§ **Required action**
Scan the listing below for the word "With" and copy every line that has it.

§ **Information**
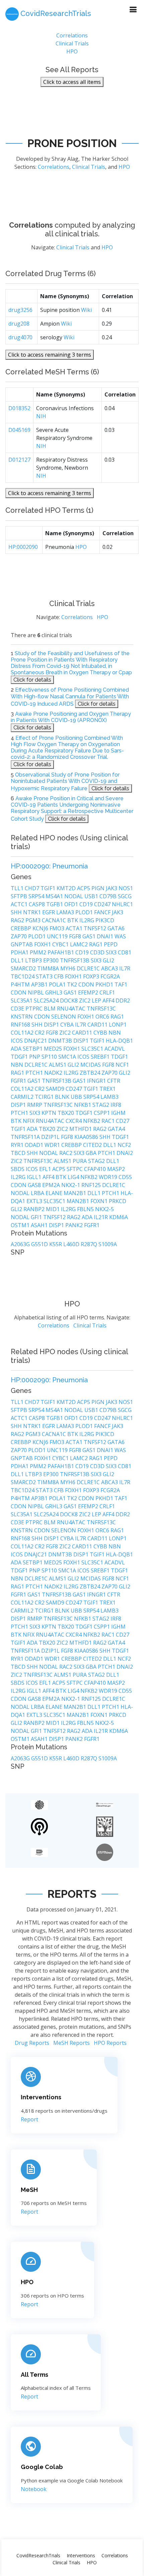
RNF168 (21, 1024)
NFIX (29, 1121)
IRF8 (116, 1104)
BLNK (63, 1096)
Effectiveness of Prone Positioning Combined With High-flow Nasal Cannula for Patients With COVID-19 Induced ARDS (70, 697)
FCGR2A (110, 976)
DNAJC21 (36, 1040)
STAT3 (45, 976)
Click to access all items (72, 82)
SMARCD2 (24, 968)
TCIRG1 (45, 1096)
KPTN (50, 1113)
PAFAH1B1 (61, 952)
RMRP (35, 1104)
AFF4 (109, 1000)
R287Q (89, 1244)
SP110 (50, 1056)
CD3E (18, 1008)
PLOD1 (84, 912)
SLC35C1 (92, 1048)
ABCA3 (110, 968)
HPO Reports (110, 2042)
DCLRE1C (89, 968)
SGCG (125, 896)
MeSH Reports (71, 2042)
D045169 (19, 430)
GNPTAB (22, 944)
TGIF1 (49, 888)
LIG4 (74, 1177)
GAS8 (35, 1185)
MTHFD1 (81, 1129)
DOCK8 (69, 1000)
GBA (92, 1153)
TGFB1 (55, 904)
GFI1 (37, 1217)
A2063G (21, 1244)
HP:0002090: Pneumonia (49, 866)
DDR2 (123, 1000)
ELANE (55, 1193)
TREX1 (107, 1088)
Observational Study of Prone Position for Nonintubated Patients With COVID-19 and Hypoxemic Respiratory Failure (65, 782)
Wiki (86, 310)
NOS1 (126, 888)
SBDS (18, 1169)
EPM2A (51, 1185)
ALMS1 (58, 1064)
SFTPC (75, 1169)
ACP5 (84, 888)
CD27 (122, 1121)
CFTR (113, 1080)
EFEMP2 (88, 992)
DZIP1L (51, 1137)
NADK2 (54, 1072)
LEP (97, 1000)
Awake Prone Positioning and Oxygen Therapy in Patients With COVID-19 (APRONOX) (71, 717)
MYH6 (68, 968)
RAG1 (96, 944)
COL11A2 (23, 1032)
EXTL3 (35, 1201)
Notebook (34, 2489)
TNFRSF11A (26, 1137)
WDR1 (53, 1145)
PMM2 (39, 952)
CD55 (125, 1177)
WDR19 (109, 1177)
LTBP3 (34, 960)
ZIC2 (85, 1000)
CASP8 (37, 904)
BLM (50, 1008)
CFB (59, 976)
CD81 (124, 952)
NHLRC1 (122, 904)
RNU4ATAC (72, 1008)
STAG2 (101, 1104)
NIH (41, 416)
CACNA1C (54, 920)
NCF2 (124, 1145)
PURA (80, 1161)
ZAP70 (19, 936)
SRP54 (37, 896)
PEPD (111, 944)
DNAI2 (125, 1153)
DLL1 (18, 960)
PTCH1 (34, 1072)
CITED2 (93, 1145)
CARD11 (98, 1024)
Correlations (72, 35)
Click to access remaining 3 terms (49, 354)
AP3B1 (40, 984)
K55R (56, 1244)
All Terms (34, 2374)
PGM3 (33, 920)
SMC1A (67, 1056)
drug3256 (20, 310)
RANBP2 (34, 1209)
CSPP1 (102, 1113)
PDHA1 (20, 952)
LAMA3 (65, 912)
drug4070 (20, 337)
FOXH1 (43, 944)
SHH (17, 912)
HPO (72, 51)
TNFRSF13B (75, 960)
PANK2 (74, 1225)
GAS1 (89, 936)
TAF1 (121, 984)
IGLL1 (35, 1177)
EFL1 (45, 1169)
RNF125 (91, 1185)
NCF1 (122, 1064)
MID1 (53, 1209)
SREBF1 (101, 1056)
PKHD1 (105, 984)
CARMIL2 (23, 1096)
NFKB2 (92, 1121)
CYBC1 (61, 944)
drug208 (18, 323)
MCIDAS (91, 1064)
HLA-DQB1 (119, 1040)
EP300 (51, 960)
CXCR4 (74, 1121)
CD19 (86, 904)
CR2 (40, 1032)
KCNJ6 (41, 928)
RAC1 (108, 1121)
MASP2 (116, 1169)
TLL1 (18, 888)
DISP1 (52, 1024)
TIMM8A (48, 968)
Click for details (32, 680)
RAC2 (66, 1153)
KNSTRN (22, 1016)
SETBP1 (33, 1048)
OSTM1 (21, 1225)
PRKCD (117, 1201)
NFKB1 (83, 1104)
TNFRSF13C (101, 1008)
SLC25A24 (47, 1000)
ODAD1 (35, 1145)
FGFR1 (19, 1080)
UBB (77, 1096)
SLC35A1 (22, 1000)
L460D (72, 1244)
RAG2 (18, 920)
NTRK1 (32, 912)
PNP (35, 1056)
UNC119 (58, 936)
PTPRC (34, 1008)
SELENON (64, 1016)
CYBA (67, 1024)
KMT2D (67, 888)
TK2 (72, 984)
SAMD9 (56, 1088)
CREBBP (21, 928)
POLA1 (58, 984)
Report (29, 2119)
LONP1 (118, 1024)
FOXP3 (91, 976)
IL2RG (87, 920)
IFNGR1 (97, 1080)
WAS (120, 936)
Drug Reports (32, 2042)
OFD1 (71, 904)
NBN (115, 1032)
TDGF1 (20, 1056)
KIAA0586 (86, 1137)
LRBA (38, 1193)
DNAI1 (106, 936)
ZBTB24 (90, 1072)
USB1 (91, 896)
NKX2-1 (71, 1185)
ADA (17, 1048)
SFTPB (19, 896)
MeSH (29, 2189)
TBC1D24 (23, 976)
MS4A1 (55, 896)
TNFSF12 (95, 928)
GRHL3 (54, 992)
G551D (40, 1244)
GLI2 (108, 960)
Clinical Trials (72, 43)
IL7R (124, 968)
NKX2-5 (104, 1209)
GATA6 (116, 928)
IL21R (101, 1217)
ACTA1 (75, 928)
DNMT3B (60, 1040)
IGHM (118, 1113)
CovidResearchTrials (38, 2555)
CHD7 (33, 888)
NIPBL (36, 992)
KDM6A (118, 1217)
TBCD (19, 1153)
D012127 (19, 459)
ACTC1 (20, 904)
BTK (73, 920)
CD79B (108, 896)
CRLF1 (107, 992)
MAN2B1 (75, 1193)
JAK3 (112, 888)
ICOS (17, 1040)
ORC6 (103, 1016)
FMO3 (58, 928)
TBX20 (66, 1113)
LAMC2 (79, 944)
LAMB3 (109, 1096)
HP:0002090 (23, 547)
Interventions (41, 2097)
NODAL (74, 896)
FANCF (103, 912)
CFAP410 (95, 1169)
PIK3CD (104, 920)
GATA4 (116, 1129)
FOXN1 (99, 1201)
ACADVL (114, 1048)
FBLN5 (86, 1209)
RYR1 (18, 1145)
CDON (86, 984)
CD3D (98, 952)
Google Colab (42, 2466)
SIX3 (112, 952)
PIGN (98, 888)
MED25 (53, 1048)
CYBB (101, 1032)
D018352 (19, 408)
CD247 (103, 904)
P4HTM (21, 984)
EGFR (49, 912)
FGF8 (75, 936)
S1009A (107, 1244)
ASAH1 (40, 1225)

§ **Answer to this problem**
Effectiveness of Prone Positioning Combined With High-flow Nasal Cannula for Patients With COVID-19 Induced ARDS (70, 697)
Observational Study of Prone Position for Nonintubated Patients With COVID-19 and Hypoxemic Respiratory Failure (65, 782)
Awake Prone Positioning and Oxygen Therapy in Patients With COVID-19 (APRONOX) (71, 717)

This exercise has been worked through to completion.